As a general rule of thumb, I recommend having at least 1,000 trials for each variation and enough successes that adding or subtracting a few conversions will not have much of an effect on your results. The more traffic you have, the easier it will be to distinguish between similarly performing variations.


Are There Confounding Factors?

Confounding factors are probably the most dangerous issue you can encounter when running a test. So what is this snake in the grass? A confounding factor is an outside influence that could skew the results of your test. Can you reasonably expect each of your trials to have the same chance of succeeding? Or, are there other factors at play that could affect your results? Here are some examples:

  • Traffic Sources – Traffic to landing page A is from social sources while traffic to landing page B is from paid ads. If landing pages A and B have different conversion rates, is it due to the different traffic sources or the different content on the page?
  • Seasonality (Holidays) – Your site redesign went live on January 1. The conversion rates in January on the new site are much lower than the conversion rates in December on the old site. Is this difference due to the site redesign, or to the increase in purchases over the holiday season?

View this great post for more examples and suggestions for dealing with these pesky confounders.

Is Each Trial Independent?

This issue is a little more subtle. Most statistical methods require that the trials are independent, which has a very specific, technical meaning in the world of statistics. For our purposes, you need to answer the question: “Are any of my trials affecting each other?” In order to answer this question, you need to make sure you have a good understanding of what your trials are.

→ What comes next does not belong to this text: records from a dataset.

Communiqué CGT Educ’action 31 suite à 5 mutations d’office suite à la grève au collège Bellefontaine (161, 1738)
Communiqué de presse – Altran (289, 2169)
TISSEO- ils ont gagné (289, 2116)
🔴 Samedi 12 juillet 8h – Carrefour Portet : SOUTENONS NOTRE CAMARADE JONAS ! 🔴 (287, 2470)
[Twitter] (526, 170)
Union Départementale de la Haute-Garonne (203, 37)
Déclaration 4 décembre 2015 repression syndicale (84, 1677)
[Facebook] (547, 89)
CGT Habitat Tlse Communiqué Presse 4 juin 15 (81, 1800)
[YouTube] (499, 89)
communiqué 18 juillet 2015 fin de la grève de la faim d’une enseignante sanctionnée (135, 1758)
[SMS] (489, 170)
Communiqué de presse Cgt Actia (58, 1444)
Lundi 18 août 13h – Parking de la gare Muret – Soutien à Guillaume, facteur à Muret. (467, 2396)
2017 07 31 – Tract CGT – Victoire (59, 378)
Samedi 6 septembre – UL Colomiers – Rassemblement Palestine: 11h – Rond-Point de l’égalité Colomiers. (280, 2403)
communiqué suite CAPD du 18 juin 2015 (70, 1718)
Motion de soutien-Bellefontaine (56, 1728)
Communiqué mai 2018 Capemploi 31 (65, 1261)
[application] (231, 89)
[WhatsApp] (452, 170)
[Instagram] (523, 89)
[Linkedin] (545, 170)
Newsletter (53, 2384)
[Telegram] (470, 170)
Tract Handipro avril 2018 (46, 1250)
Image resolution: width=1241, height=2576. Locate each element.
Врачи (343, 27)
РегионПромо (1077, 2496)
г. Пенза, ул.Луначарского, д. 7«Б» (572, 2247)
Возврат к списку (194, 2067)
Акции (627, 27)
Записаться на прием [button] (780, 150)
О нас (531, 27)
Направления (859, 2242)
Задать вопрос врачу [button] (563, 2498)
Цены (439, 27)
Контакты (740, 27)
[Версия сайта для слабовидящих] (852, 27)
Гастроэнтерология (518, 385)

Here are a few examples where independence fails:

You are measuring conversions per session (each session is a different trial). However, you have a lot of return visitors. Whether a visitor converted in the past may be affecting whether they will convert in the future. As a result, future trials (sessions) of a user are affected by past trials (sessions) of the same user.

You are measuring which types of users are more likely to comment on your articles. (Each user is a different trial.) However, users might be more likely to comment on an article if other users have already done so. As a result, a user’s commenting behavior will affect the behavior of other users that view the same articles.

Are There Unintended Consequences?

Although we are testing for the success or failure of a single metric, it is important not to get tunnel vision. Test winners will spell disaster if they break your e-commerce check-out process. Make a cheat sheet of your site’s most important metrics; then doublecheck that the test is not hurting your business’s bottom line. Even if you decide that the good outweighs the bad, be sure to include possible negative consequences in your analysis.

Did You Save Your Analysis?

Make sure to record the steps you used in performing your analysis. At a minimum, you should keep track of the following parameters:

  • Date range of test
  • Details around your data sources (list of dimensions and metrics used, along with any filters or segments – reference to a query or specific report is great)
  • Be sure to detail the source of any data external to Google Analytics as well. (What is this data and how did you get it?)
  • Raw data files
  • List of any steps used to process the data
  • Statistical test used (and results)

You may not include all of this information in your presentation of the test results. However, when you start getting questions around the details of your analysis, you will be glad you took these notes. This can also be helpful if you are asked to “refresh” your analysis with updated data.

Explain Your Results and Be Confident

Make sure you explain your results in a way that is meaningful to your audience, and be confident in your story!